Instead of invoking the term “post-neoliberal,” in my book on neoliberalism and PR I refer to first-, second-, and third-wave neoliberalism to map the movement of meaning over time. To me, there's a lot of synergies between third-wave neoliberalism and post-neoliberalism as they both attempt to capture what is happening beyond economic policy settings in contemporary contexts. The third-wave, like post-neoliberalism, can be traced to the financial crisis around 2008, and the social contradictions that arose from “the winners and losers of globalization” – an idea that sociologists like Ulrich Beck, Scott Lash, and John Urry posited in the late 1980s and 1990s with great foresight.
So, while globalization policies in the 1970s, or the second wave of neoliberalism, were lauded by business and government as lifting many people out of extreme poverty globally, this shift had profound effects in industrial states in the US, in Australia, and in Europe. The deindustrialization of towns and cities in these places slowly saw a change in fortune as unemployment, urban decay, and disadvantage became entrenched. The future felt bleak. This third-wave or post-neoliberal period can be understood as giving public expression to the growing resentment towards these conditions, aggravated by austerity measures in response to the financial crisis. At that point, you also had the rise of social media and this ability to share discontent online. So, this third wave of neoliberalism began to be characterized by alt-right groups and populism seeking to reinstate the “authority” of the market as a solution.
How did that book on neoliberalism and PR come about?

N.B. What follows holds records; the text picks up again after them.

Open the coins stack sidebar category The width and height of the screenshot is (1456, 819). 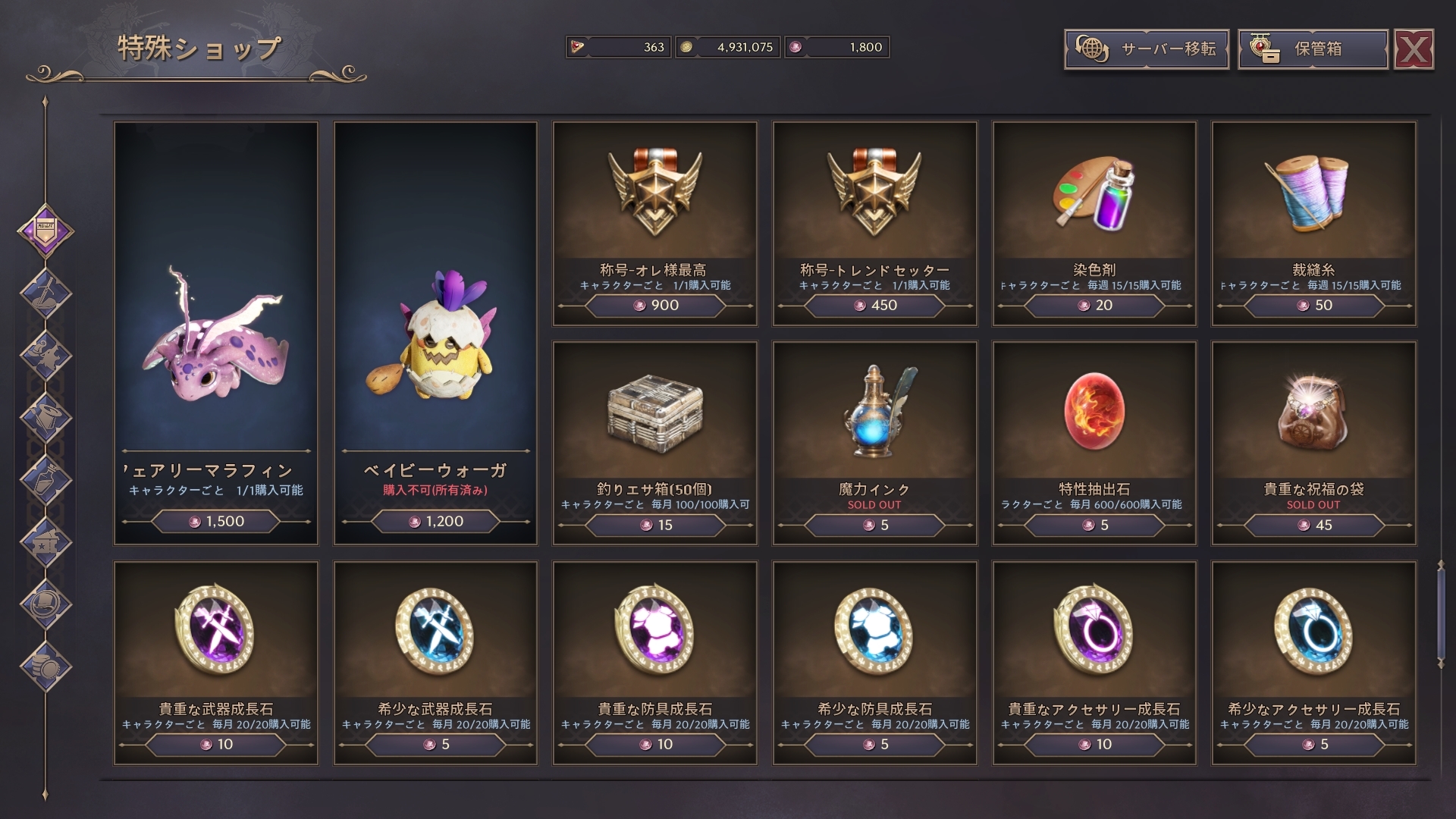point(46,667)
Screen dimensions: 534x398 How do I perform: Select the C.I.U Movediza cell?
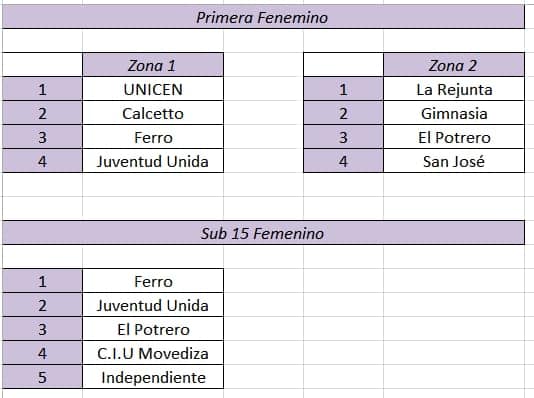(153, 353)
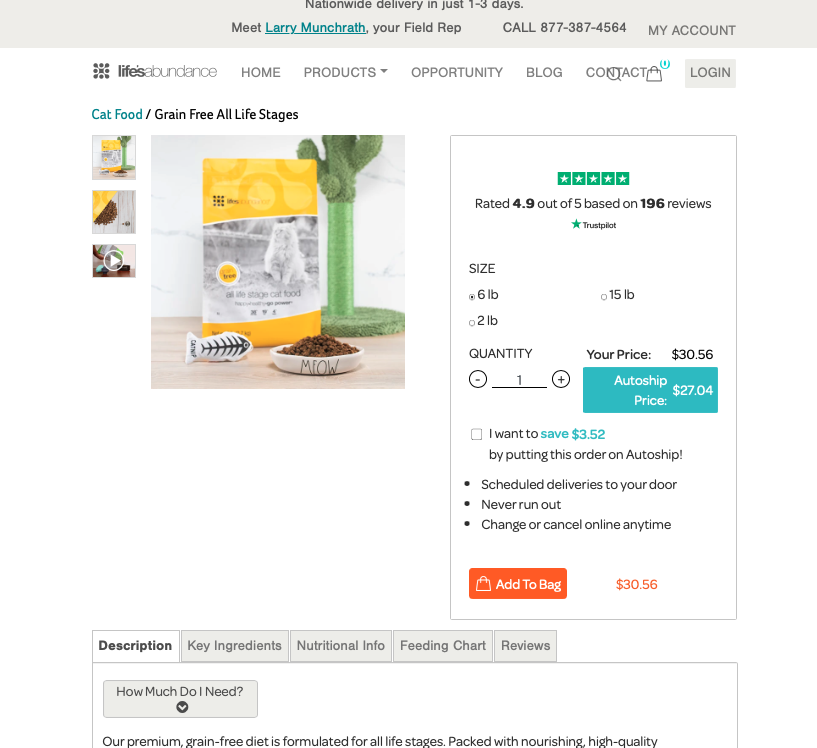Viewport: 817px width, 748px height.
Task: Open the shopping bag cart icon
Action: click(655, 73)
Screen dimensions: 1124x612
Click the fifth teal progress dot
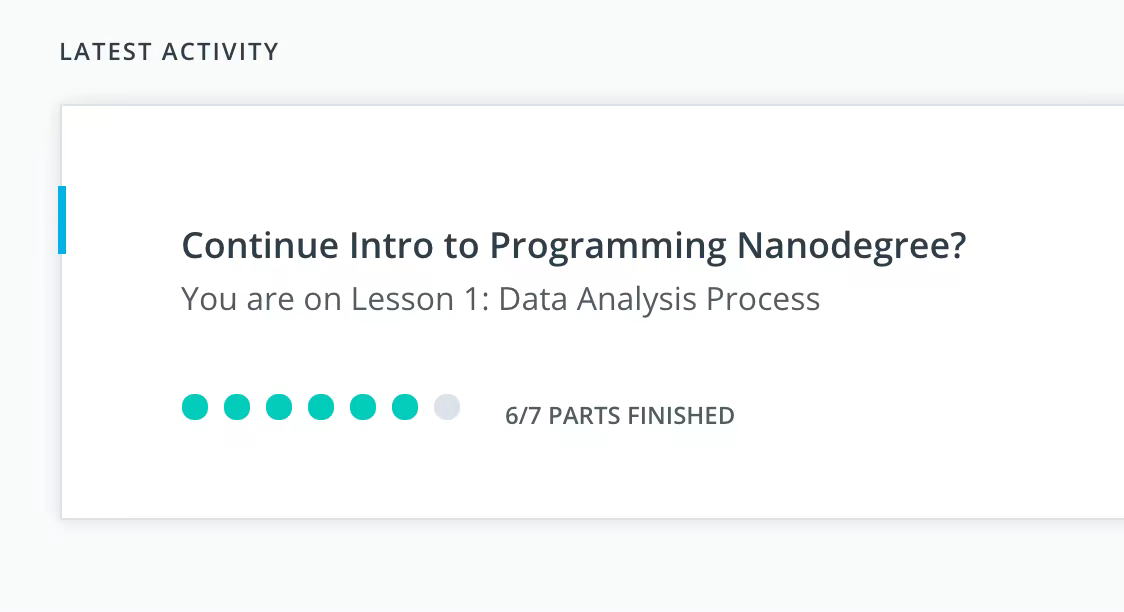363,407
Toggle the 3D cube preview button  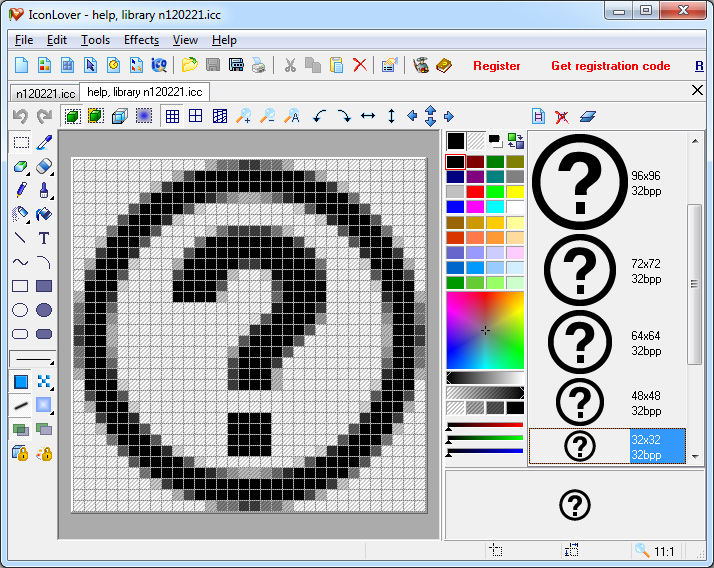119,116
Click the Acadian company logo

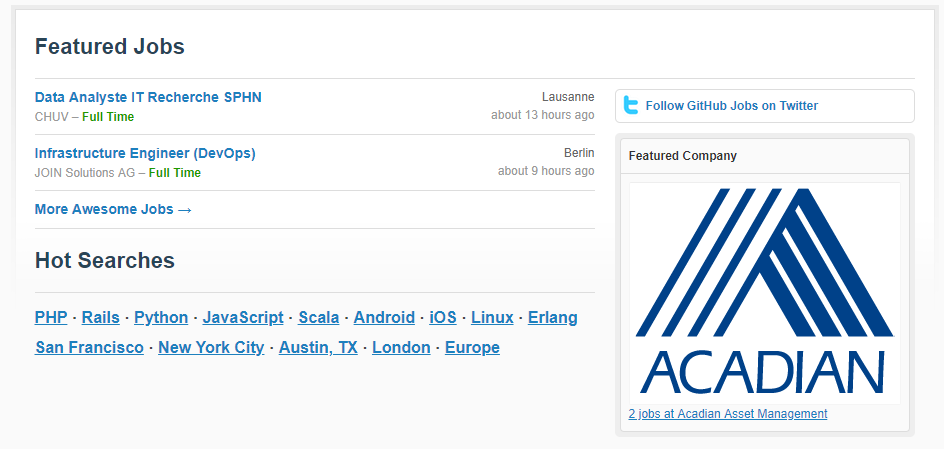click(x=764, y=293)
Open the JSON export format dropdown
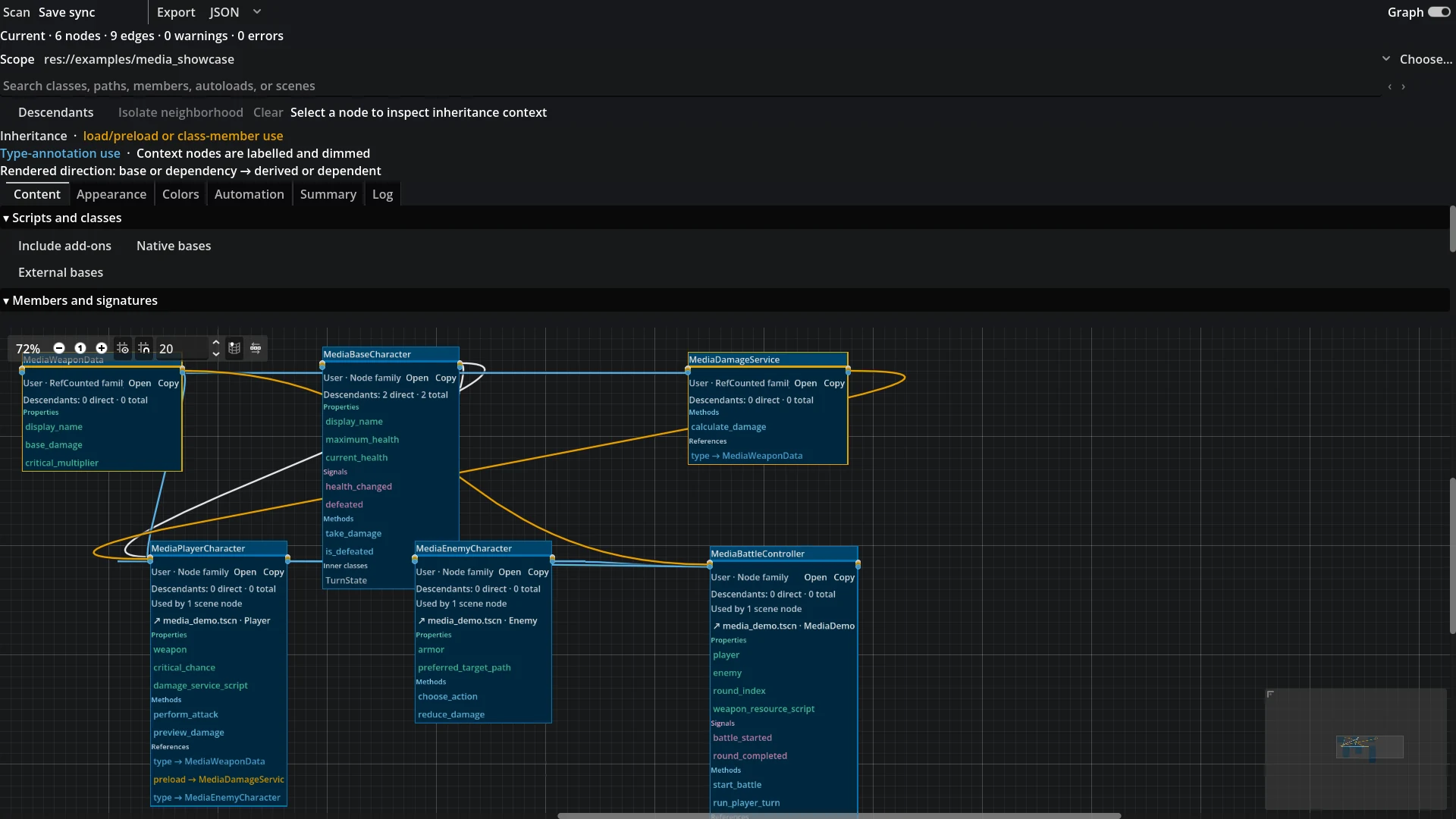 click(x=235, y=12)
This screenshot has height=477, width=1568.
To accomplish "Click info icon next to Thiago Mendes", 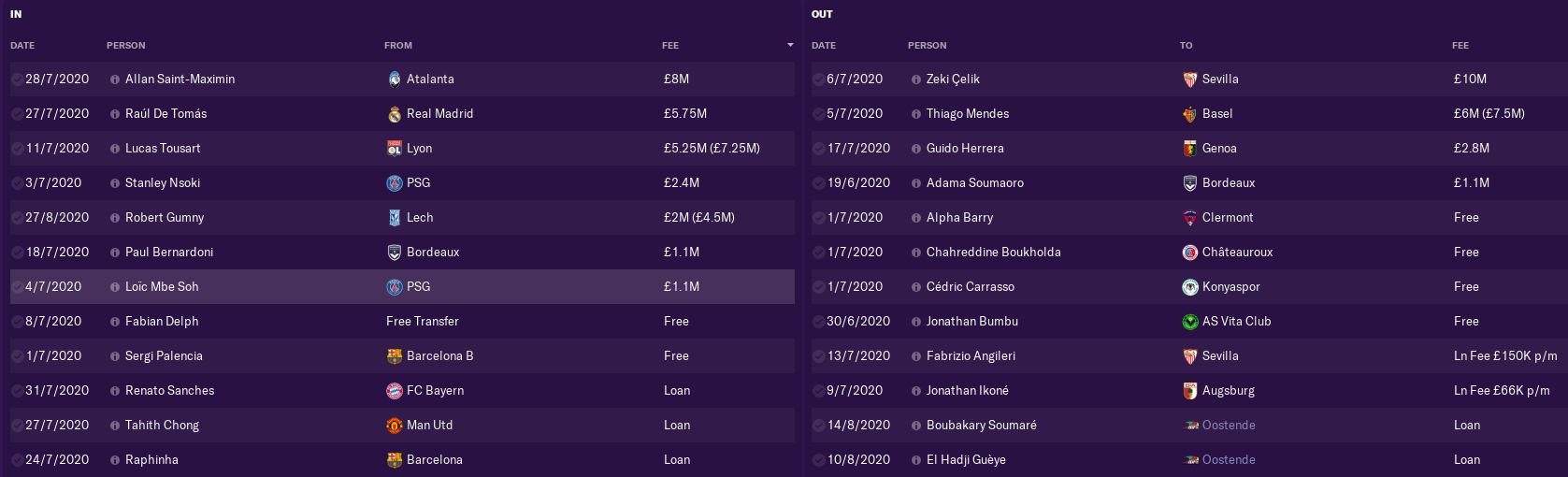I will (916, 114).
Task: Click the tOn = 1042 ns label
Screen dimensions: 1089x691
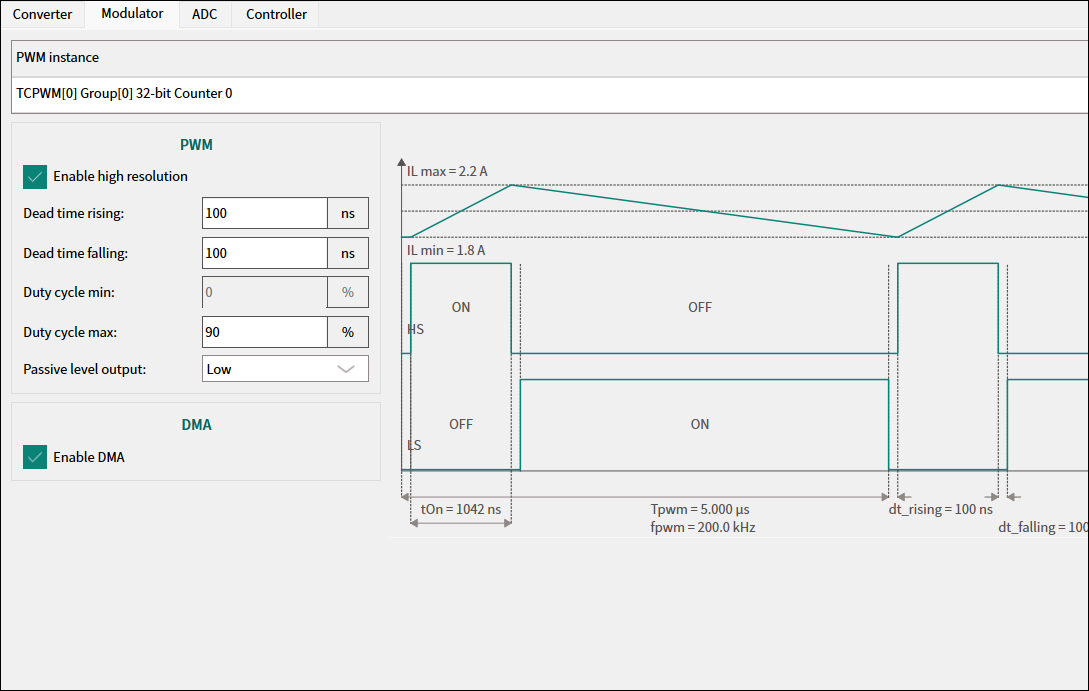Action: [460, 509]
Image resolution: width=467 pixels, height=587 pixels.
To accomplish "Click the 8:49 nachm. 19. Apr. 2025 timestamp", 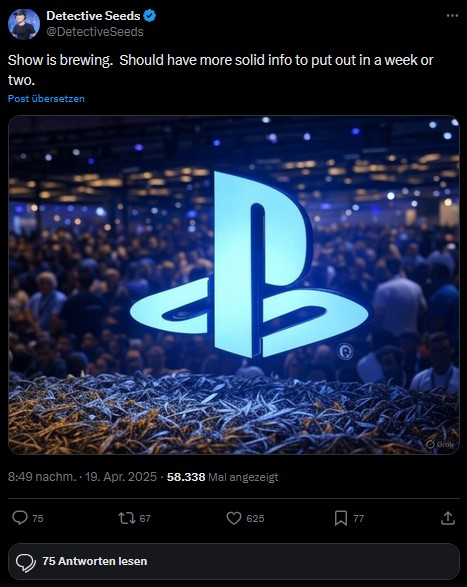I will click(82, 477).
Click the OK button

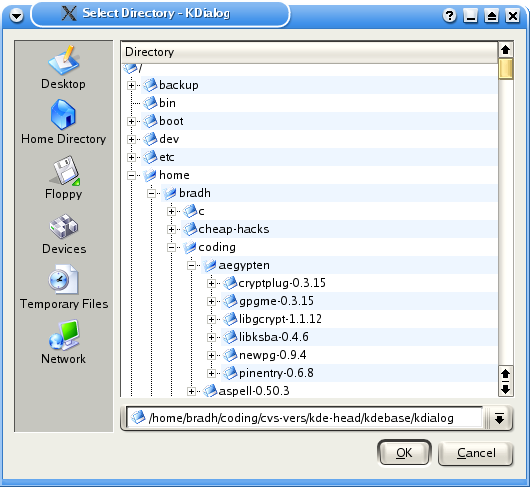[x=404, y=453]
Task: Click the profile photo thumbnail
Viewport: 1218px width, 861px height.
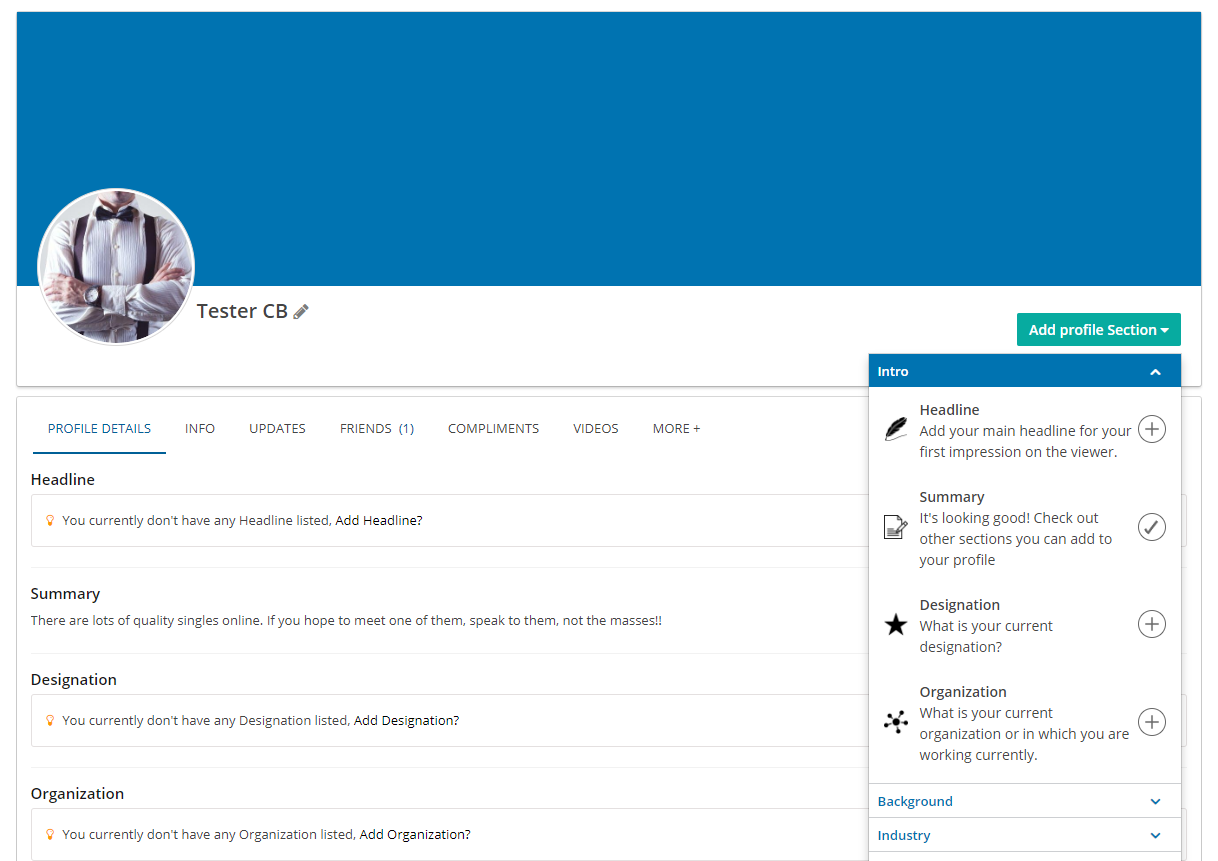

I had something new to say. Over time, I had noticed the gradual infiltration of PR’s distinctive vocabularies and ideas into more and more domains. Journalists, politicians, activists – both from the left and right – media commentators, public sector leaders, and even academics were smoothing out contradictions, harmonizing language, and invoking terms like “key messages,” “talking points,” and “optics.” These terms used to be quite discreet, within the occupational confines of PR as the tool of big business. But then they started creeping out – metastasizing – into our everyday language. The whole of society started to absorb this market-based vernacular. And it really surprised and worried me. It seemed like PR had erupted from its occupational confines to saturate the whole world, without people even noticing. It was almost unstoppable.
Why write about PR and neoliberalism together? What is the history of the term “public relations”?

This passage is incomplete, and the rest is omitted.